BEGIN MATERIAL FOR THIS TASK
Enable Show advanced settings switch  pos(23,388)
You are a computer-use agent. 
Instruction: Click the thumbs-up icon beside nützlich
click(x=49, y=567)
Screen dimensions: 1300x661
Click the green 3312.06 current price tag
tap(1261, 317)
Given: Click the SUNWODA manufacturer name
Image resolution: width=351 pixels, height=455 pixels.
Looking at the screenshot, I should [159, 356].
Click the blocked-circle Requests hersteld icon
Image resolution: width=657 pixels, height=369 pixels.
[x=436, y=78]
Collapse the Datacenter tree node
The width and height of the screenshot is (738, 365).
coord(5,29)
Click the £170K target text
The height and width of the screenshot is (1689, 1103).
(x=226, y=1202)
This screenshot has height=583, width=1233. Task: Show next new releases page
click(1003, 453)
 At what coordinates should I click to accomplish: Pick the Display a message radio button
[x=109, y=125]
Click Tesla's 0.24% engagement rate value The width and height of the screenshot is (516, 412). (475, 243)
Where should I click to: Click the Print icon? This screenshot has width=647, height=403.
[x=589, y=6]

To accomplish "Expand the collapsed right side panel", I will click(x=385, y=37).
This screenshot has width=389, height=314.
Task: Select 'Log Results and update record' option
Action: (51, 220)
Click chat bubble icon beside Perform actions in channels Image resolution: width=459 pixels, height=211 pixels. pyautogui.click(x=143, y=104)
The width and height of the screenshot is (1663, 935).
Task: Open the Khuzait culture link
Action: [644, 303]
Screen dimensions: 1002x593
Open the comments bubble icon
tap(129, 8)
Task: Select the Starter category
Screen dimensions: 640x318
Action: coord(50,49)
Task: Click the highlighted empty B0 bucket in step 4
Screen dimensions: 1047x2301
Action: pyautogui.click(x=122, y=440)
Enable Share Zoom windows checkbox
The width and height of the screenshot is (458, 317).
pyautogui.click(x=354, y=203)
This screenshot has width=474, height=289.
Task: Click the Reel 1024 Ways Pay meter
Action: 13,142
END MATERIAL FOR THIS TASK
PROBLEM REQUIREMENTS
For this exercise, repeat the data above exactly.

TASK ANSWER
Enable Show advanced settings switch  pos(23,388)
You are a computer-use agent. 
Instruction: Click the thumbs-up icon beside nützlich
click(x=49, y=567)
Screen dimensions: 1300x661
Click the green 3312.06 current price tag
tap(1261, 317)
Given: Click the SUNWODA manufacturer name
Image resolution: width=351 pixels, height=455 pixels.
Looking at the screenshot, I should [159, 356].
Click the blocked-circle Requests hersteld icon
Image resolution: width=657 pixels, height=369 pixels.
[x=436, y=78]
Collapse the Datacenter tree node
The width and height of the screenshot is (738, 365).
coord(5,29)
Click the £170K target text
The height and width of the screenshot is (1689, 1103).
(x=226, y=1202)
This screenshot has height=583, width=1233. Task: Show next new releases page
click(1003, 453)
 At what coordinates should I click to accomplish: Pick the Display a message radio button
[x=109, y=125]
Click Tesla's 0.24% engagement rate value The width and height of the screenshot is (516, 412). (475, 243)
Where should I click to: Click the Print icon? This screenshot has width=647, height=403.
[x=589, y=6]

To accomplish "Expand the collapsed right side panel", I will click(x=385, y=37).
This screenshot has width=389, height=314.
Task: Select 'Log Results and update record' option
Action: (51, 220)
Click chat bubble icon beside Perform actions in channels Image resolution: width=459 pixels, height=211 pixels. pyautogui.click(x=143, y=104)
The width and height of the screenshot is (1663, 935).
Task: Open the Khuzait culture link
Action: [644, 303]
Screen dimensions: 1002x593
Open the comments bubble icon
tap(129, 8)
Task: Select the Starter category
Screen dimensions: 640x318
Action: coord(50,49)
Task: Click the highlighted empty B0 bucket in step 4
Screen dimensions: 1047x2301
Action: pyautogui.click(x=122, y=440)
Enable Share Zoom windows checkbox
The width and height of the screenshot is (458, 317).
pyautogui.click(x=354, y=203)
This screenshot has width=474, height=289.
Task: Click the Reel 1024 Ways Pay meter
Action: 13,142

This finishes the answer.